Um mérito da presidência portuguesa da UE
- in DN
A Cimeira UE-África acaba hoje. Passou incólume aos protestos populares, na sua maior parte contra países que ainda não respeitam os direitos humanos. Sobretudo o Sudão e o Zimbabwe.
Em parte isso deveu-se à fraqueza dos protestos, que não chegaram para ofuscar o acontecimento, uma cimeira entre dois continentes, com os representantes de um quarto da população mundial.
Mas o sucesso também se deveu ao facto de tanto José Sócrates como Durão Barroso não terem omitido, precisamente, a questão dos direitos humanos. Falaram ambos com o Chefe do Estado do Sudão, Omar al-Bashir, numa reunião de mais de uma hora - o que é muito para uma reunião, mas pouco para resultados.
A agenda de uma cimeira destas fazia dela um evento muito difícil. Qualquer ténue avanço seria considerado um sucesso. E, neste caso, houve uma verdadeira revolução: não se falou da requentada questão colonial - como acontecera no Cairo, há sete anos -, mas preparou-se o caminho para um novo relacionamento que tanto pode funcionar na economia, como na diplomacia e nos direitos humanos. O mérito de ter aberto este caminho - e ter insistido que valia a pena segui-lo, mesmo com as dúvidas, por exemplo, da Grã Bretanha - é todo da presidência portuguesa da União Europeia.
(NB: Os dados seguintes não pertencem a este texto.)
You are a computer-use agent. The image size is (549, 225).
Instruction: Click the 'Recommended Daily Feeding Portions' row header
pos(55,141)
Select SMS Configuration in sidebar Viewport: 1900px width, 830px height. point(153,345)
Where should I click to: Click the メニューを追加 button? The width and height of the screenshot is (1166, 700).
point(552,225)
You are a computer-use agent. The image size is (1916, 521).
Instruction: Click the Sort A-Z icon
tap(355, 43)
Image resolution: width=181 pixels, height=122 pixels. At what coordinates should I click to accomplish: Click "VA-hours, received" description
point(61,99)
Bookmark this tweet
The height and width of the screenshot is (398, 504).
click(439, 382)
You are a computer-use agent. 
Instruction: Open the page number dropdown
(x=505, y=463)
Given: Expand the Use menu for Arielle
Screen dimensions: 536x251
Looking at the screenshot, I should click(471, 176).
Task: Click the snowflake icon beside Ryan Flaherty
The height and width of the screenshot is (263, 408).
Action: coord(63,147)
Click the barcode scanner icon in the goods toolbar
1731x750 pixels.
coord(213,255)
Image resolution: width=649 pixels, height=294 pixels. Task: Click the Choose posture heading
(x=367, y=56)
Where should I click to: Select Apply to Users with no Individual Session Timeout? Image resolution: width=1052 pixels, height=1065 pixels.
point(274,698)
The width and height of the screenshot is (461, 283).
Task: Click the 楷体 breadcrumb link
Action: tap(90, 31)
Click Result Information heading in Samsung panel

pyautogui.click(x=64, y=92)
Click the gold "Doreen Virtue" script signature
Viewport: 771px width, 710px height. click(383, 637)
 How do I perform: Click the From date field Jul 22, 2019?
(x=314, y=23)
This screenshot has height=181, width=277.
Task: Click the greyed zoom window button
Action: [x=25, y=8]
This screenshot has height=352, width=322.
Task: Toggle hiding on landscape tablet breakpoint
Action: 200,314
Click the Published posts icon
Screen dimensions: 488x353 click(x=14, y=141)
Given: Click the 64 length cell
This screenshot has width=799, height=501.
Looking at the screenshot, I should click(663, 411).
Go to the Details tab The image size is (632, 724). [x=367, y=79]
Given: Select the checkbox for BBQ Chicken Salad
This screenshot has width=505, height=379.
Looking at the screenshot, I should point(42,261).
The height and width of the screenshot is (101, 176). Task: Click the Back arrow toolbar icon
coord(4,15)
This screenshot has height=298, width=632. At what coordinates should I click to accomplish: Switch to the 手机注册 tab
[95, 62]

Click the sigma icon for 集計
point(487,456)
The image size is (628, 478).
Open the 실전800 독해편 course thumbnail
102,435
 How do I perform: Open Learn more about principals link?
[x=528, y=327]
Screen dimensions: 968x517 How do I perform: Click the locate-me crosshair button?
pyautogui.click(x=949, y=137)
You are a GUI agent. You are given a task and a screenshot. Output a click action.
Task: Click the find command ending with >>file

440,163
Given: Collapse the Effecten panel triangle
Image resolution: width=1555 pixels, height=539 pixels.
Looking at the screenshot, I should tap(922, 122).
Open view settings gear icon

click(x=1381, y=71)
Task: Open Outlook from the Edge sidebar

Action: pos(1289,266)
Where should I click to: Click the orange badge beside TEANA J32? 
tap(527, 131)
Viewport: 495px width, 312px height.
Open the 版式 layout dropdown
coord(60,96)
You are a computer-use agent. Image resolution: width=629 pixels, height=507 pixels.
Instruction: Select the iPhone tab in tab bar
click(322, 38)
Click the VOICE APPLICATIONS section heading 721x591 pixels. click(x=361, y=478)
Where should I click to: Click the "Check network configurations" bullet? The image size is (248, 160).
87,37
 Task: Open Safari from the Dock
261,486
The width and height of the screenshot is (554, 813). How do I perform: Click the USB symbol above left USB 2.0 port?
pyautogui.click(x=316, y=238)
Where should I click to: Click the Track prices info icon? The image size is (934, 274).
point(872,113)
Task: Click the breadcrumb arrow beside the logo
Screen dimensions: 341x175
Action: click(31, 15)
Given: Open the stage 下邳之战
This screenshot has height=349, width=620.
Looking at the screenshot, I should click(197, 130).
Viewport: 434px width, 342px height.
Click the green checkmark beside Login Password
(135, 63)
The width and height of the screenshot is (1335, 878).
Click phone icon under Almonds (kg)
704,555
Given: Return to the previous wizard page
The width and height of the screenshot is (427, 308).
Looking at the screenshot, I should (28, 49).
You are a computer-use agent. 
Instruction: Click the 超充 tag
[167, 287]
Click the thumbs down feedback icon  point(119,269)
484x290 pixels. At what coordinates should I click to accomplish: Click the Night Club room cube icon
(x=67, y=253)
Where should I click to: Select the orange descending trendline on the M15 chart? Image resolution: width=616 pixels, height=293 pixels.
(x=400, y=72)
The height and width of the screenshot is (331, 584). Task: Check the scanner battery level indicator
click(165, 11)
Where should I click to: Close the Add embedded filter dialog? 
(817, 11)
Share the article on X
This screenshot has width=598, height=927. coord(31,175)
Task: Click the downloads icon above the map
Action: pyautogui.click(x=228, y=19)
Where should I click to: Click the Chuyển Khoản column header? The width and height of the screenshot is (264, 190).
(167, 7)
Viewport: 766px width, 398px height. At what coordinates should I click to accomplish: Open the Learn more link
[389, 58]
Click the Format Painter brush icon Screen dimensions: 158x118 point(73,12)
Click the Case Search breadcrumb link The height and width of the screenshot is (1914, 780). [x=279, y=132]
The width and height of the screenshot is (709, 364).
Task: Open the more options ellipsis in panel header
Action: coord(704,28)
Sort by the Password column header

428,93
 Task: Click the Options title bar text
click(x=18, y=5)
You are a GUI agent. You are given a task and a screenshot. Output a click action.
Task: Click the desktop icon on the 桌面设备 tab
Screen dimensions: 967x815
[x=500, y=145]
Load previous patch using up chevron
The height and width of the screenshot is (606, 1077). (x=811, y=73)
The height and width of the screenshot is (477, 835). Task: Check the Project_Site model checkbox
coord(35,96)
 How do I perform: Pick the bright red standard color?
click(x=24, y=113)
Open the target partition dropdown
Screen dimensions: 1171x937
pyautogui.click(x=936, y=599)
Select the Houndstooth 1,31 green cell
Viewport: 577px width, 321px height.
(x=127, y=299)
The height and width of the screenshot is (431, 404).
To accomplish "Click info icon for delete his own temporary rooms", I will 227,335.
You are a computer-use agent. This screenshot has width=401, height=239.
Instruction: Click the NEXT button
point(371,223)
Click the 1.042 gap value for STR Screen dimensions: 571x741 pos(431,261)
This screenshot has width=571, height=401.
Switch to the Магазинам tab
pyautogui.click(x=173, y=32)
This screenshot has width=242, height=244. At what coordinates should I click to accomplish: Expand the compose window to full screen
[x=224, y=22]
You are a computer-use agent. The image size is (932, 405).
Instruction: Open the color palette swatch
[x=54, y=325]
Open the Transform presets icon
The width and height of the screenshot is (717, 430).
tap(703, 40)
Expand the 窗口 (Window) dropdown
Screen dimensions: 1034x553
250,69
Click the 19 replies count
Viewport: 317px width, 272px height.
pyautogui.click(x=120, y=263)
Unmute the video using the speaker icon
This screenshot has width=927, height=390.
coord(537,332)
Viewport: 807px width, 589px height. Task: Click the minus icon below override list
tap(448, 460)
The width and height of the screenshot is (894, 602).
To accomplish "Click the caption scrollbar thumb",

As riquezas de África sempre foram cobiçadas pelo resto do mundo. Durante séculos foi o ouro, depois os seus próprios homens (a tragédia do tráfico negreiro), mais tarde os diamantes e agora cada vez mais o petróleo, que abunda em países como a Nigéria, o Sudão ou Angola. Na primeira linha da busca das oportunidades em África está hoje a China, que descobriu um terreno fértil para se abastecer das matérias-primas de que tanto necessita a indústria de um país cuja economia cresce todos os anos acima dos 10%.
No século XV uma grande esquadra chinesa chegou a visitar a costa da África Oriental (numa época em que as caravelas portuguesas desciam a costa ocidental), mas a morte do imperador que o patrocinava obrigou o almirante Cheng Ho a desistir da suas explorações. Só na segunda metade do século XX, já depois da descolonização, os chineses voltaram a interessar-se por África, na época em nome da solidariedade terceiro-mundista. Mas eram pouco mais do que figurantes, perante a grande rivalidade entre Estados Unidos e União Soviética que se tinha imposto no continente à medida que as potências europeias retiravam.
A presença actual da China é bem diferente. Mais poderosa. Mais influente. E uma séria concorrente tanto dos Estados Unidos como da União Europeia. Mas não é uma concorrência inteiramente justa. Existe uma óbvia vantagem das empresas chinesas, quando fazem negócios com África - a questão dos direitos humanos não conta. Ao contrário do que acontece no Ocidente, nenhum negócio com um Governo menos escrupuloso será escrutinado pela imprensa ou pela opinião pública.